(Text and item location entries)
━━━━━━━━━━━━━━━━
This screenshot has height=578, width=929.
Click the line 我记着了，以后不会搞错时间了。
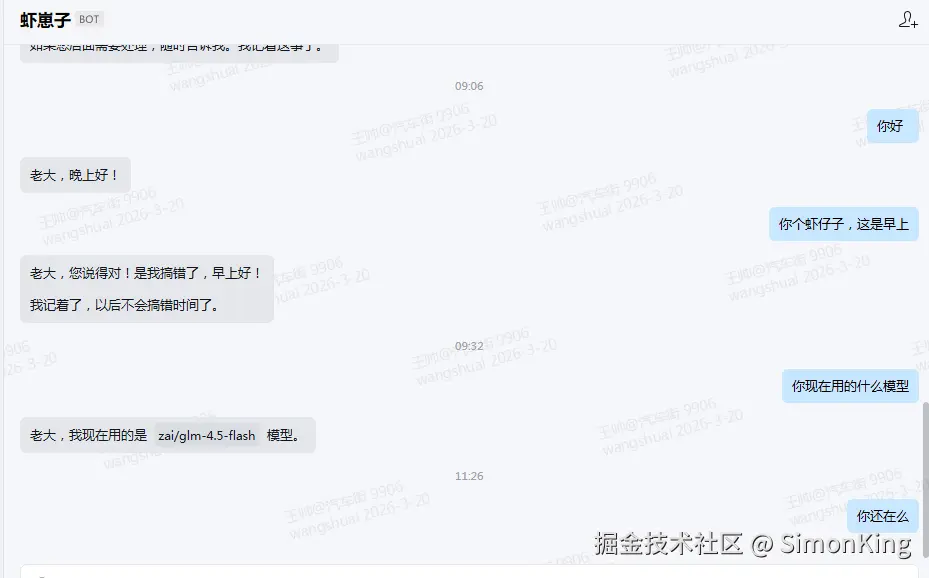point(126,305)
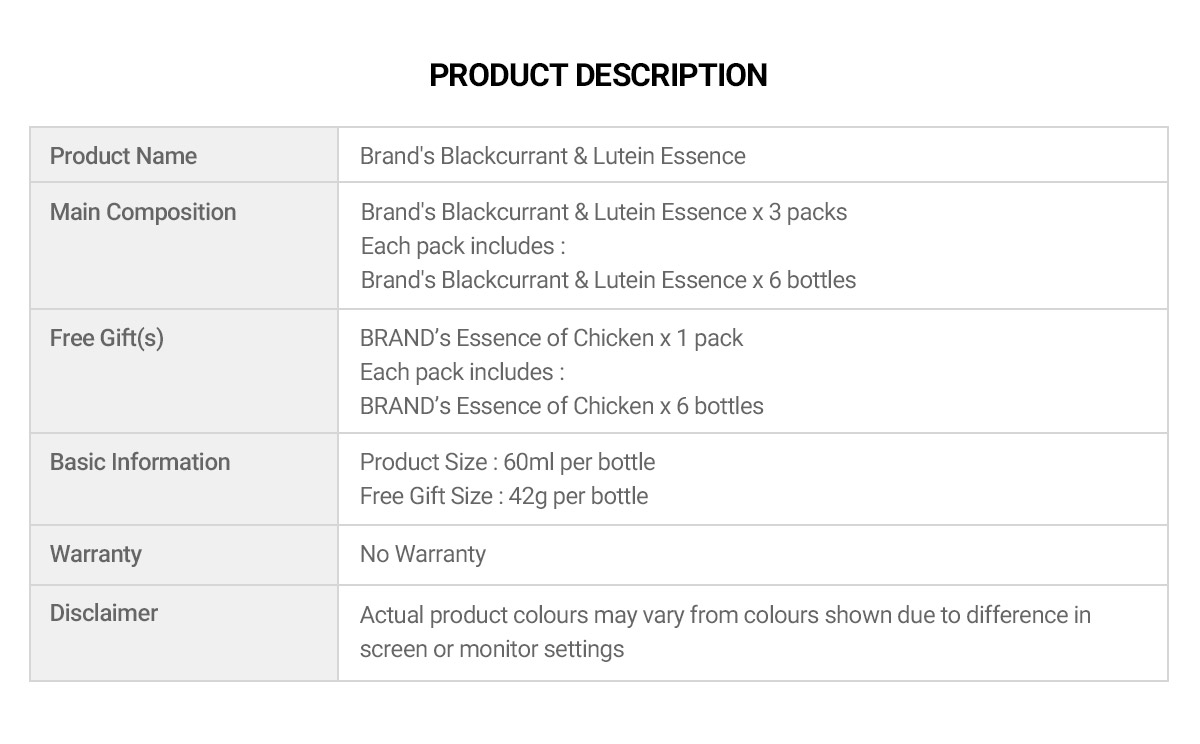
Task: Click the 'x 3 packs' composition line
Action: tap(604, 212)
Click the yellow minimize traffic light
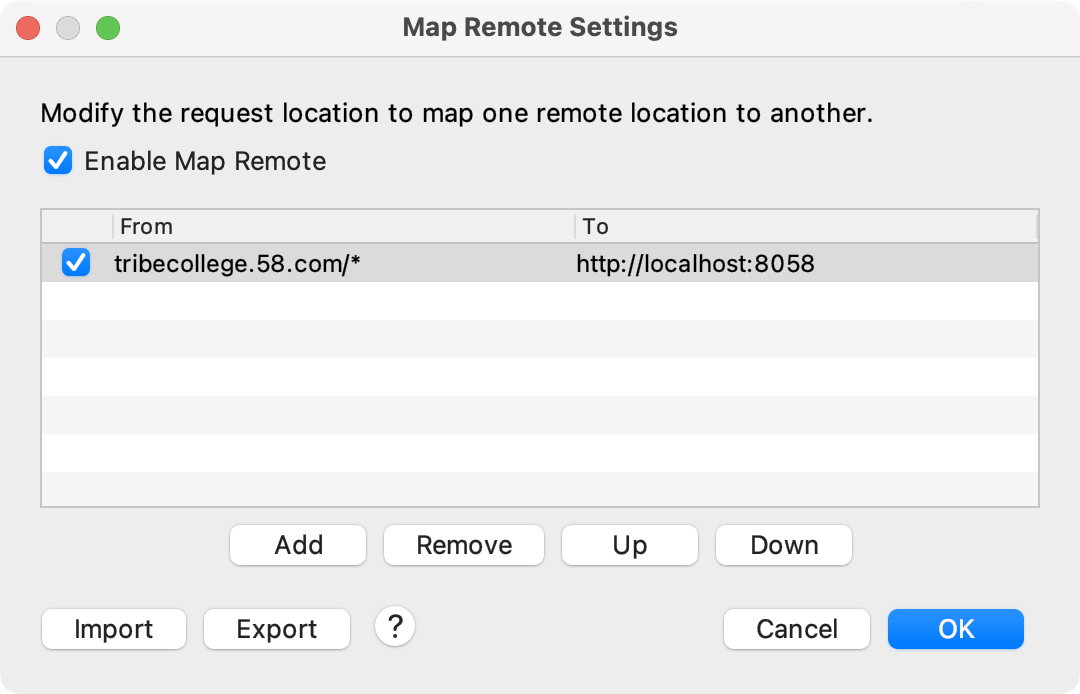Viewport: 1080px width, 694px height. click(68, 28)
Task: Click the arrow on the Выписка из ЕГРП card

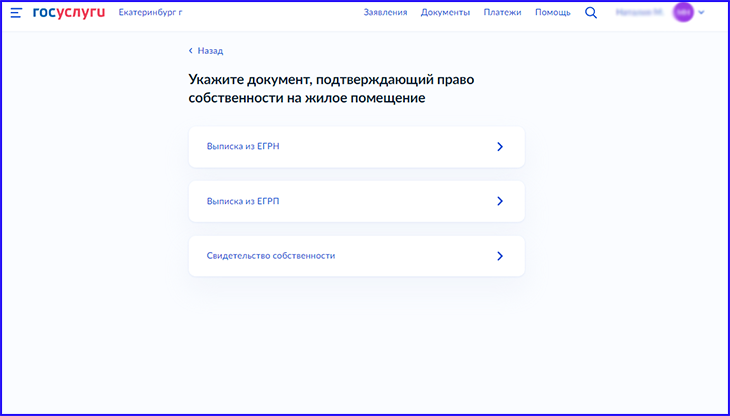Action: coord(500,201)
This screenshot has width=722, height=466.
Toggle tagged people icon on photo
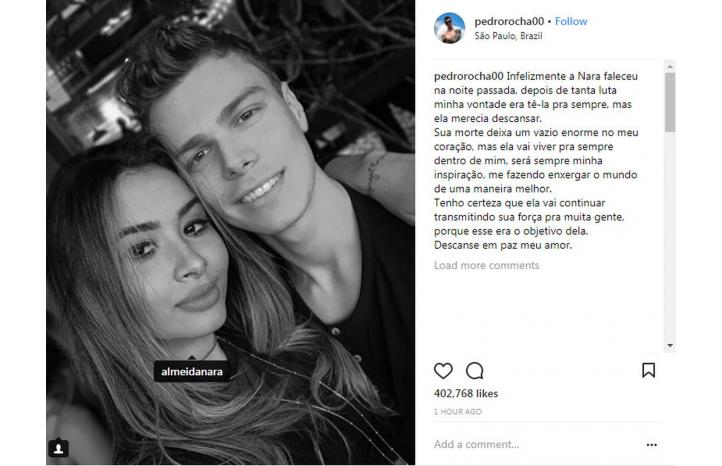[58, 448]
━━━━━━━━━━━━━━━━
Output the rows above line for line, without any change, and omit the pictures from your output.

Full solution:
This screenshot has height=578, width=929.
Click the line 我记着了，以后不会搞错时间了。
point(126,305)
Task: Click the 'x 3 packs' composition line
Action: tap(604, 212)
Click the yellow minimize traffic light
Viewport: 1080px width, 694px height. click(68, 28)
Task: Click the arrow on the Выписка из ЕГРП card

Action: coord(500,201)
This screenshot has width=722, height=466.
Toggle tagged people icon on photo
[58, 448]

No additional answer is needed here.